The Economist recently found that the countries with a low rate of youth unemployment are those that focus on providing their students with a practical education. Germany, for example, “has a long tradition of high-quality vocational education and apprenticeships, which in recent years have helped it reduce youth unemployment despite only modest growth.”

This is a compelling case. But not everyone is quite so ready to jettison the liberal arts. Scott Carlson at the Chronicle of Higher Education argues that the old model still has value:

But a single-minded focus on money pays little heed to one of the best aspects of the American higher-education system: its skill at developing curious, critical-thinking, culturally aware people. Those qualities may have greater financial rewards than critics realize….

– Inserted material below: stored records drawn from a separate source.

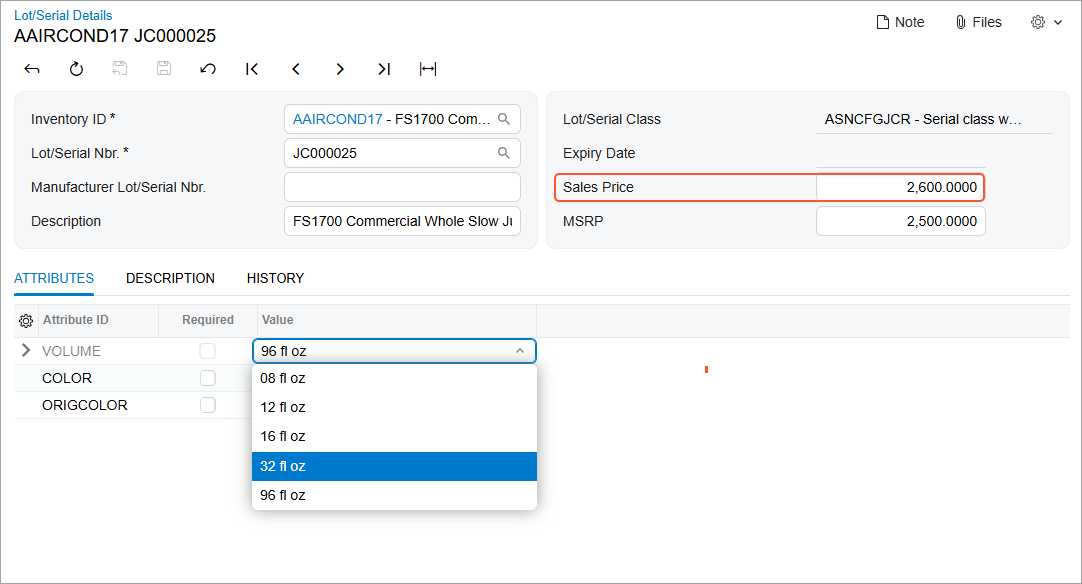This screenshot has width=1082, height=584.
Task: Open the top-right tools gear menu
Action: pos(1046,22)
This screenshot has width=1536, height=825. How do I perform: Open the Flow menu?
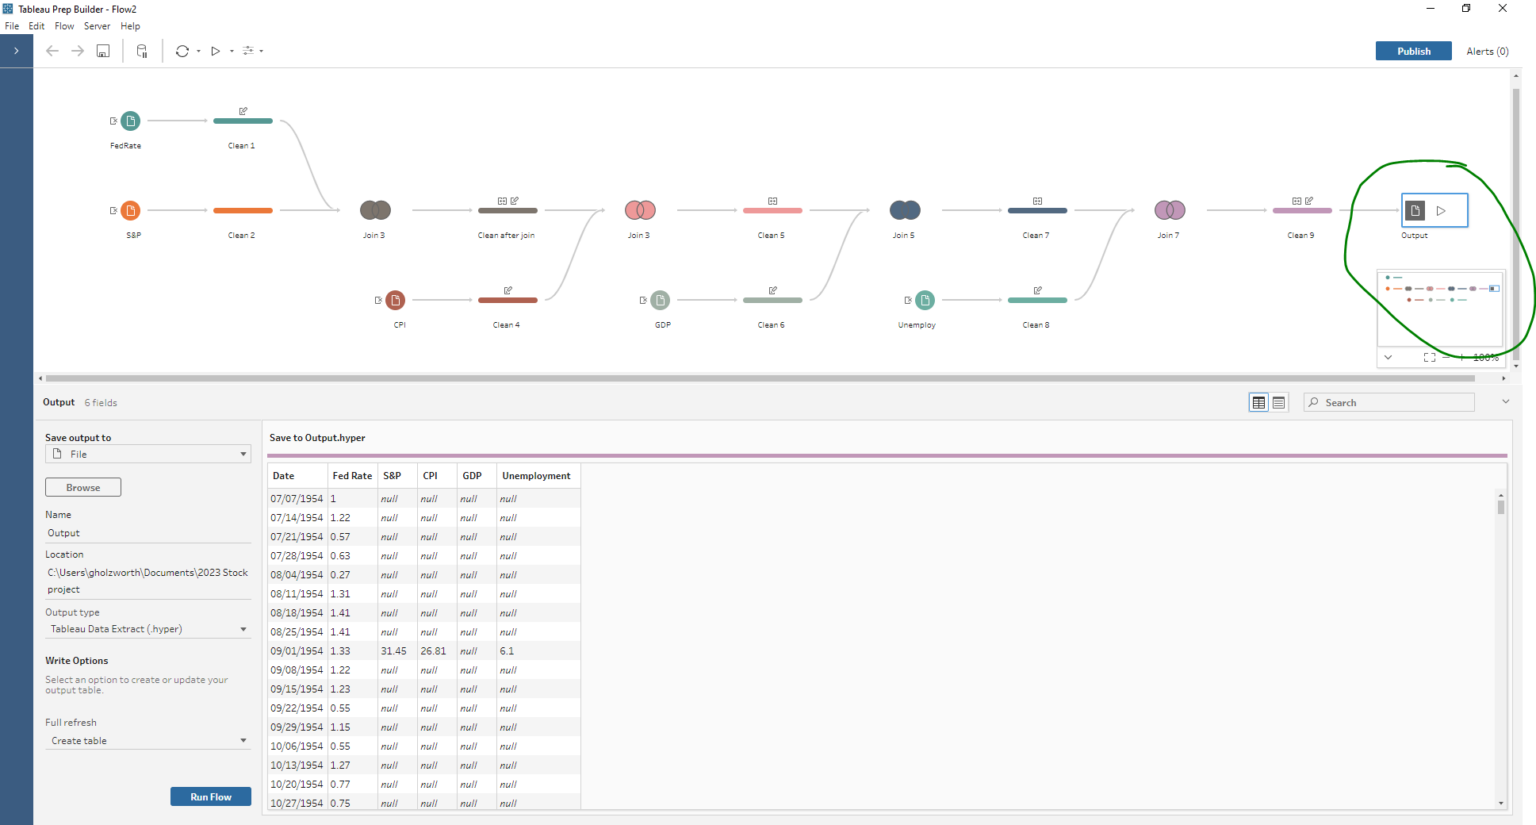coord(63,26)
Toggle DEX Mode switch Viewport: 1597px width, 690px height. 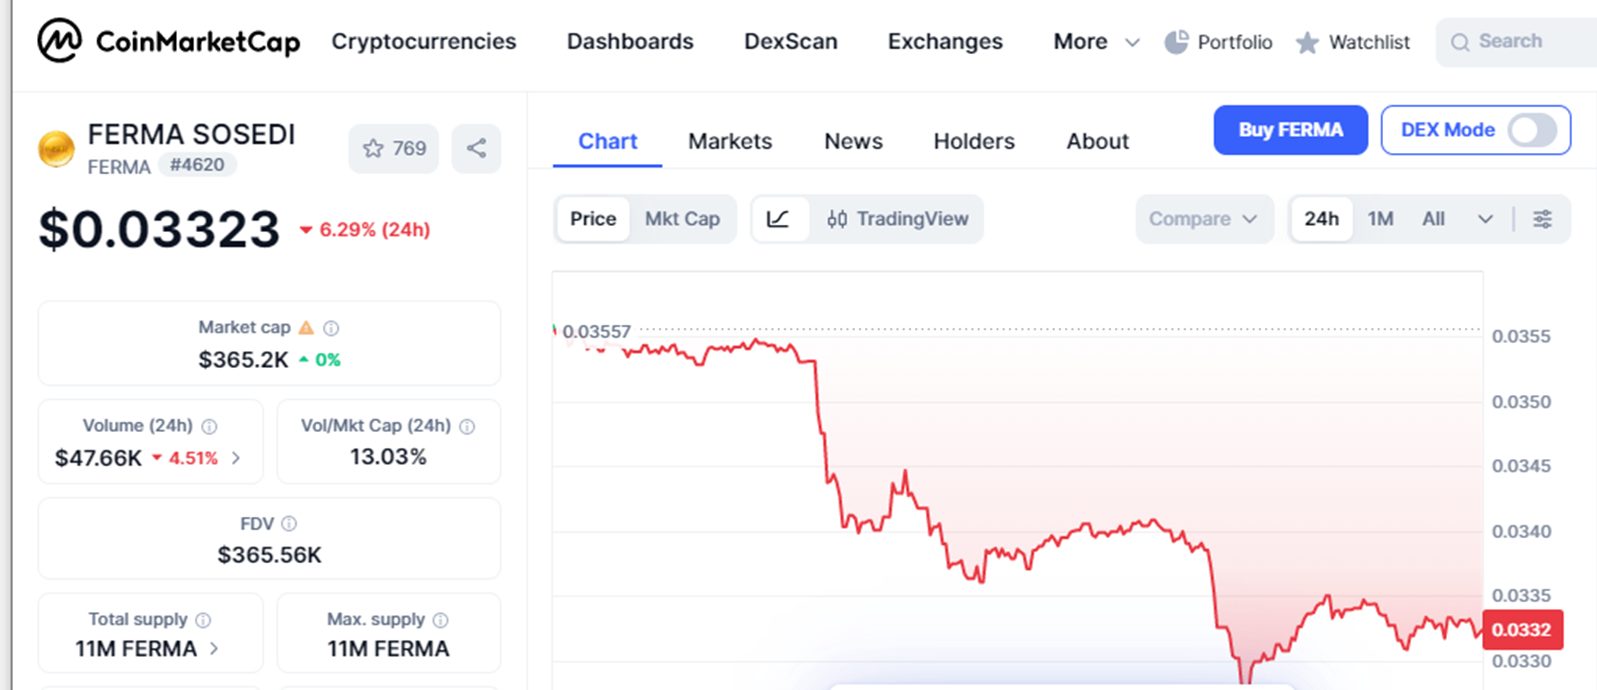1532,130
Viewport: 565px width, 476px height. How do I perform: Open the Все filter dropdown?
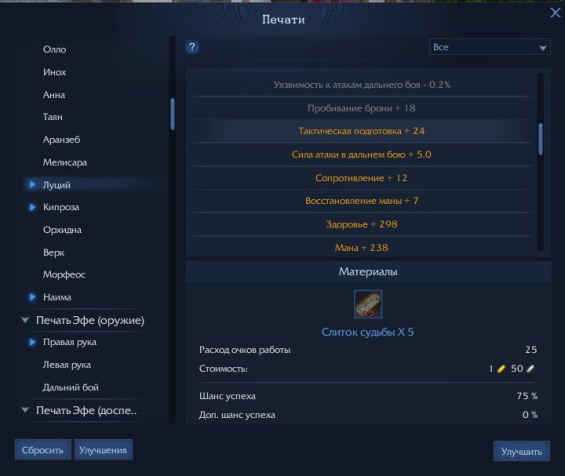click(490, 47)
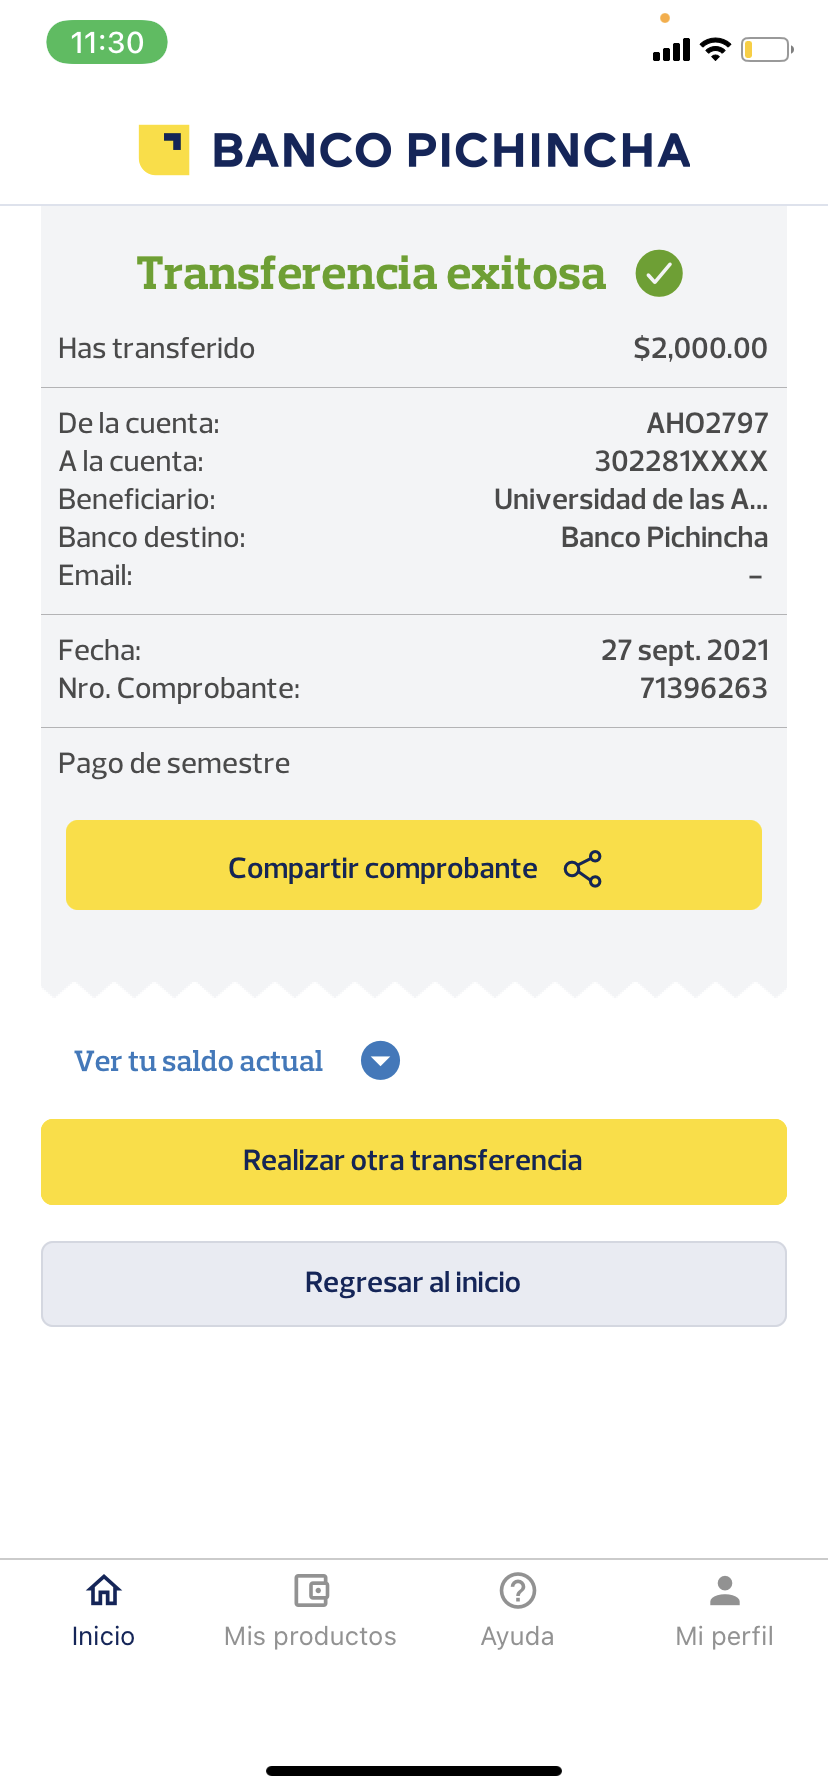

The “soft” social skills and cultural lessons have plenty of value—even financial value, [David Brooks] argues. Employers want people who can write, who can intuit what others are thinking, who can learn from others. “These are actually practical skills in an economy that is based more and more on social relationships,” [Brooks] says.

Both of these points have merit. Different students in this country have different goals and aptitudes, and can avail themselves of a multitude of educational options. A single mother, for example, may simply need to be able to qualify for a job that pays more money—something she could accomplish through a vocational program. But for an 18-year-old from a stable, financially supportive family, a liberal arts education may make a lot of sense.

Because of this reality, the United States’ higher education system needs to embrace more diversity in the kind of programs and degrees it offers. We need to find ways to make all forms of higher ed more efficient and much, much cheaper. There are a lot of young people out there who are depending on it.

[College quad image courtesy of Shutterstock]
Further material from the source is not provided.